Parlons-en, de l’ironie féroce, de l’humour décalé, du cynisme assumé, il en faut pour égayer cette marée noire, et cela tombe bien, Yves Gaudin en a à revendre. Quand le commissaire passe son examen d’entrée, on lui demande combien font deux et deux, -il y a du niveau, dites-moi, à Paris !- ce diable répond « Prévert » avant de courir acheter un journal pour se repaître du « malheur des autres », et ensuite philosopher à loisir, « c’est peut-être ce qu’on cherche, dans la vie, à voir jusqu’où on peut être salaud pour enfin savoir qui on est ». Quant à l’une des victimes, la voilà caricaturée en deux coups de cuillère à pot, «depuis son divorce, celle qui tenait le plus à lui, c’est la bouteille ». Yves Gaudin semble également avoir la volonté de nous livrer quelques pensées amères, mais si joliment tournées qu’on leur pardonne leur froide lucidité. Jugez-en par vous-même, vous ne vous promènerez pas impunément dans ces ruines,  « on n’est jamais aussi lâche qu’avec les siens », ou encore « on nourrit les corps, pas les chagrins ». Peut-être certaines vous sembleront-elles plus difficiles à avaler, « un seul cœur, ce n’est pas assez pour toute une vie » ou à oublier, « comme c’est absurde, la vie, tant qu’on la laisse tranquille, on a le sentiment de l’avoir manquée, et si on la fait transpirer, elle n’est que douleur et emmerdements ».
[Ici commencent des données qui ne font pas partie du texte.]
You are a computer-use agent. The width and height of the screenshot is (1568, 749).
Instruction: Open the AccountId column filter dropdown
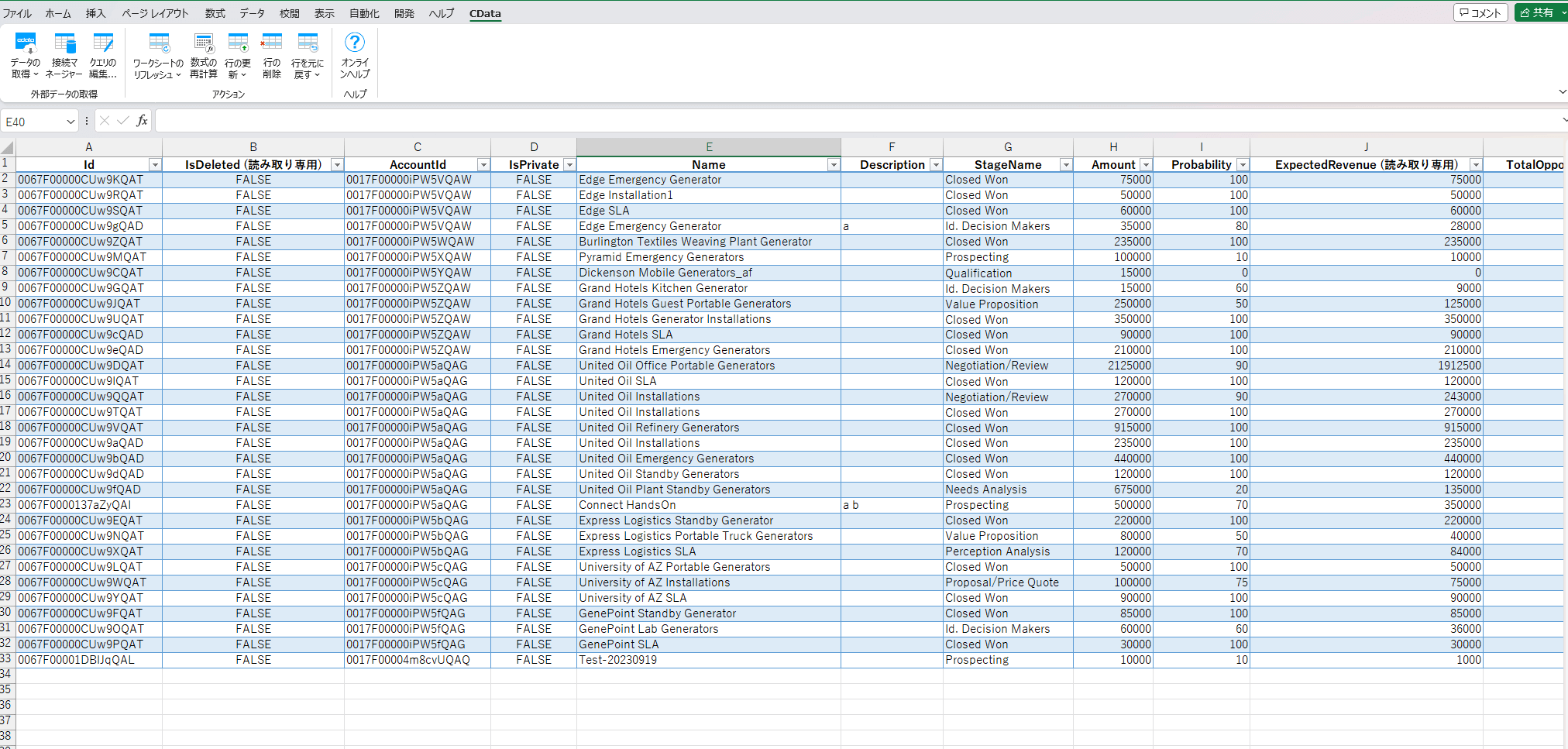point(483,165)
Arrive enfin la finale, vers quelles saveurs le vin évolue-t-il ? et surtout, combien de temps le vin persiste-t-il en bouche ? Croyez-moi, vous détecterez un goût minéral longtemps après avoir avalé la dernière goutte. Il y aura des odeurs de calcaire, de silex, de caillou mouillé. Une sensation de vibration, des perceptions presque salines. Parce qu’Yves Gaudin fait souffrir les corps, pas seulement dans le meurtre ou dans l’acte sexuel, ce serait trop facile, mais tout au long du récit. « Paris gondole sous la chaleur. Ça suffoque de partout, ça respire mal », la ville se consume donc, les personnages dégoulinent en permanence.
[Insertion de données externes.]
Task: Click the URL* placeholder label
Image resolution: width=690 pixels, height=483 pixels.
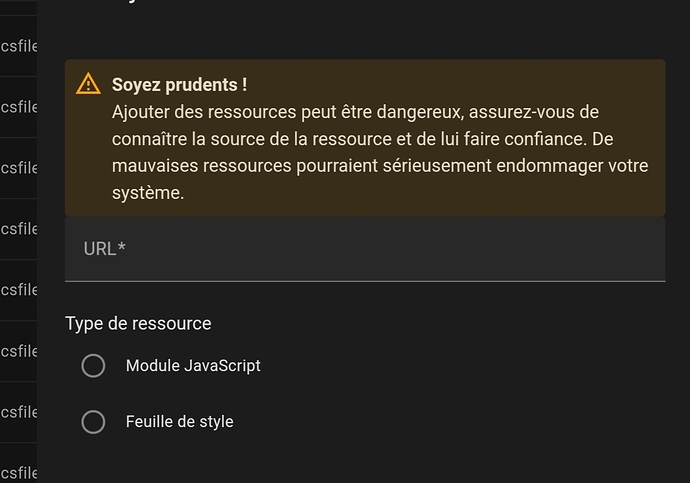Action: 105,249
Le Valaisan sollicite presque tous les sens, sauf la vue, parente pauvre de cette littérature sensorielle : on ne voit jamais l’important, ici, le regard se détourne parce que voir c’est forcément ne plus pouvoir oublier. Le commissaire ne possède donc aucune photographie de la femme de sa vie, laquelle s’est donné la mort – et oui, on est macabre ou on ne l’est pas- … Pourtant, c’est bien la vue qui vous permettra de vous plonger dans ce roman, un roman noir – une couleur qui n’en est pas une, soit dit en passant –  et elle seule, suprême ironie, encore et toujours, ou comment me rire du lecteur sans que peut-être il ne s’en aperçoive !
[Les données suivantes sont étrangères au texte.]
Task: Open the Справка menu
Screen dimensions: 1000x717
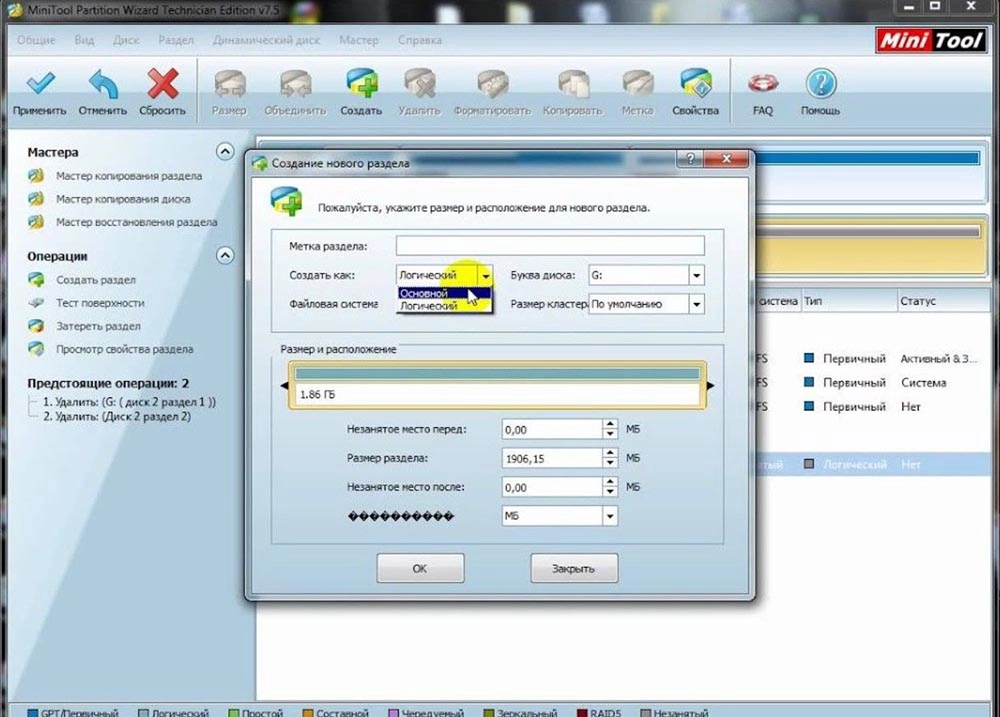Action: (x=420, y=41)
Quant aux autres sens, ils seront exacerbés, mais rarement dans un objectif positif. L’oreille est suractivée par le musicien, vous vous en doutez. Il y a les sons naturellement, « cui cui fait un oiseau », les cris des enfants, et puis des chansons, « Alouette, je te plumerai », un orgue de Barbarie, un impromptu de Chopin, une chanteuse et des choristes, une pianiste, mais aussi un robinet qui goutte, des planchers qui craquent et des chaises qui gémissent. Mais il y a surtout les bruits de la ville, incessants, qui vous martyrisent les oreilles, « les pavés qui sifflent », les talons qui claquent, les pas qui crissent sur le gravier, un hélicoptère qui vrombit dans le ciel, la sirène d’une ambulance qui déchire le silence. Sans oublier le métro, « ce tube qui fermente, ce boyau qui explose, un intestin qui pète, qui éructe, qui s’époumone ». L’enfer ne saurait s’ignorer. Dans ce brouhaha, un seul répit, c’est lorsque les coupables font l’amour que le bruit devient un opéra.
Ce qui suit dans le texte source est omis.